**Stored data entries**
>> Begin

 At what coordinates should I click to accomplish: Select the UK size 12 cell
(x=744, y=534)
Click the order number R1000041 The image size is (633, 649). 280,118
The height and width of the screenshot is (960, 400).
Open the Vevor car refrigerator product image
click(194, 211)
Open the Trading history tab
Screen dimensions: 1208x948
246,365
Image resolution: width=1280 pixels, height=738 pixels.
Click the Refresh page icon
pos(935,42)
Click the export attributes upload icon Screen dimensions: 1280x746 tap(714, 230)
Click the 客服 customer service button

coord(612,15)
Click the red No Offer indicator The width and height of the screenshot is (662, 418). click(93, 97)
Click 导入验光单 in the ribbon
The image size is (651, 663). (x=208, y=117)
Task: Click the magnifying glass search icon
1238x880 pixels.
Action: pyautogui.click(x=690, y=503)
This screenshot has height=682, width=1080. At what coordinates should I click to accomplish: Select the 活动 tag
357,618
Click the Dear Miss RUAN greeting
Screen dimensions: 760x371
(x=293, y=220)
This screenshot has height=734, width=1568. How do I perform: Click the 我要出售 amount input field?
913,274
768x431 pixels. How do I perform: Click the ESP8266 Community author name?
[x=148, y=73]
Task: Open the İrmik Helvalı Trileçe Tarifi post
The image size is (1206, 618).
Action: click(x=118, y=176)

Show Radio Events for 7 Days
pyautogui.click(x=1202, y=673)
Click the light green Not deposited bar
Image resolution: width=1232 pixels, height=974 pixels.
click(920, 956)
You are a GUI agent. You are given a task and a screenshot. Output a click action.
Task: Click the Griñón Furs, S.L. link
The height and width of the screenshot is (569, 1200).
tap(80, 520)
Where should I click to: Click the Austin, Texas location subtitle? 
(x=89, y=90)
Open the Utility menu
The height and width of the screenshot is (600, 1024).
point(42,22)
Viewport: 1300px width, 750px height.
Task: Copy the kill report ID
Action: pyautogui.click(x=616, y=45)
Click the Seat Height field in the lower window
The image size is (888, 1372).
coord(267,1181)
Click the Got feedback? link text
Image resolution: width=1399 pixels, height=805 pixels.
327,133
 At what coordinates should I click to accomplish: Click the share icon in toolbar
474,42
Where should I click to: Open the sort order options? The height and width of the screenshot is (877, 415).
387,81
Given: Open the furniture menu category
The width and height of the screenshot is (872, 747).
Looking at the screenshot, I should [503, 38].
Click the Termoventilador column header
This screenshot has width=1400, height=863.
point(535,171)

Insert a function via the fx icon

>> End

**Directions for this task**
Write out every one of the entries above, reproducing each line verbatim.

**Answer to this exercise**
 At what coordinates should I click to accomplish: Select the UK size 12 cell
(x=744, y=534)
Click the order number R1000041 The image size is (633, 649). 280,118
The height and width of the screenshot is (960, 400).
Open the Vevor car refrigerator product image
click(194, 211)
Open the Trading history tab
Screen dimensions: 1208x948
246,365
Image resolution: width=1280 pixels, height=738 pixels.
Click the Refresh page icon
pos(935,42)
Click the export attributes upload icon Screen dimensions: 1280x746 tap(714, 230)
Click the 客服 customer service button

coord(612,15)
Click the red No Offer indicator The width and height of the screenshot is (662, 418). click(93, 97)
Click 导入验光单 in the ribbon
The image size is (651, 663). (x=208, y=117)
Task: Click the magnifying glass search icon
1238x880 pixels.
Action: pyautogui.click(x=690, y=503)
This screenshot has height=682, width=1080. At what coordinates should I click to accomplish: Select the 活动 tag
357,618
Click the Dear Miss RUAN greeting
Screen dimensions: 760x371
(x=293, y=220)
This screenshot has height=734, width=1568. How do I perform: Click the 我要出售 amount input field?
913,274
768x431 pixels. How do I perform: Click the ESP8266 Community author name?
[x=148, y=73]
Task: Open the İrmik Helvalı Trileçe Tarifi post
The image size is (1206, 618).
Action: click(x=118, y=176)

Show Radio Events for 7 Days
pyautogui.click(x=1202, y=673)
Click the light green Not deposited bar
Image resolution: width=1232 pixels, height=974 pixels.
click(920, 956)
You are a GUI agent. You are given a task and a screenshot. Output a click action.
Task: Click the Griñón Furs, S.L. link
The height and width of the screenshot is (569, 1200).
tap(80, 520)
Where should I click to: Click the Austin, Texas location subtitle? 
(x=89, y=90)
Open the Utility menu
The height and width of the screenshot is (600, 1024).
point(42,22)
Viewport: 1300px width, 750px height.
Task: Copy the kill report ID
Action: pyautogui.click(x=616, y=45)
Click the Seat Height field in the lower window
The image size is (888, 1372).
coord(267,1181)
Click the Got feedback? link text
Image resolution: width=1399 pixels, height=805 pixels.
327,133
 At what coordinates should I click to accomplish: Click the share icon in toolbar
474,42
Where should I click to: Open the sort order options? The height and width of the screenshot is (877, 415).
387,81
Given: Open the furniture menu category
The width and height of the screenshot is (872, 747).
Looking at the screenshot, I should [503, 38].
Click the Termoventilador column header
This screenshot has width=1400, height=863.
point(535,171)

Insert a function via the fx icon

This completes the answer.